Thursday, September 23, 2010

Only God Can Fix It

Stop trying to protect, to rescue, to judge, to manage the lives around you . . . remember that the lives of others are not your business. They are their business. They are God’s business . . . even your own life is not your business. It also is God’s business. Leave it to God. It is an astonishing thought. It can become a life-transforming thought . . . unclench the fists of your spirit and take it easy . . . What deadens us most to God’s presence within us, I think, is the inner dialogue that we are continuously engaged in with ourselves, the endless chatter of human thought. I suspect that there is nothing more crucial to true spiritual comfort . . . than being able from time to time to stop that chatter . . .
- Frederick Buechner, Telling Secrets, 1991
I got a call from an acquaintance the other day, and he was complaining about one of our fellow acquaintances that we knew. “I can’t understand how he can afford to buy a new car every three years, and how he has a house on the lake and takes his family to Europe every other year.” It was a rather odd question that I didn’t know the answer to, so I simply said, “Heck, I don’t know.” And, I added, “Why would you care?” His response was classic, if not disappointing: “Because I want to know!!” So I simply suggested that he call him to find out. “I knew you would be no help! I’m gonna find out what’s up with this!” And that was the end of that phone call.

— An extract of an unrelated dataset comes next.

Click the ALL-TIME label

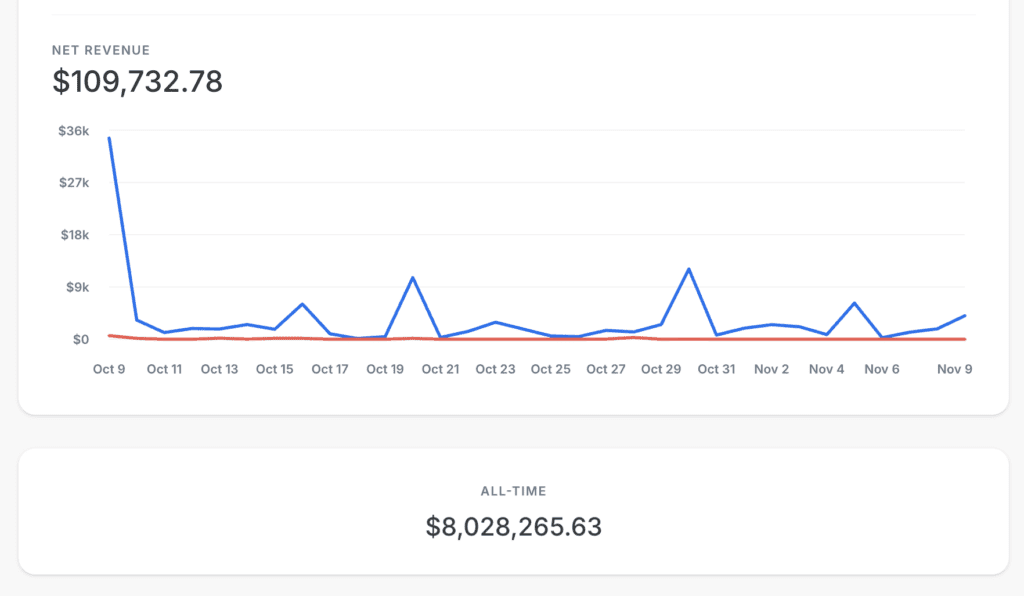coord(512,491)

Now I don’t know if he proceeded to call others to ask the same question, or if he was going to hire a private detective. But what I do know is that he was consumed with knowing someone else’s business. I’m fairly sure it also falls under the headings of envy and covet, and perhaps gossip. I am sure I can be equally guilty of any of those things as well.

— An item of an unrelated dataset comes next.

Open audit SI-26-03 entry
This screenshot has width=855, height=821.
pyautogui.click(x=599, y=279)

The book I quoted from is from a series of books Buechner wrote that were autobiographical. Buechner’s father committed suicide when he was young, and he later struggled in helping a daughter who had anorexia. He found that he had his own demons to confront without worrying about others around him. God would have us be concerned about our own business, rather than the business of others. It doesn’t mean we isolate ourselves from the world, but it does mean that any “fixing” that happens is because God fixes, heals, and metes out justice.

Instead of talking and pointing the finger, let us simply listen and receive the grace of Jesus. It is sufficient!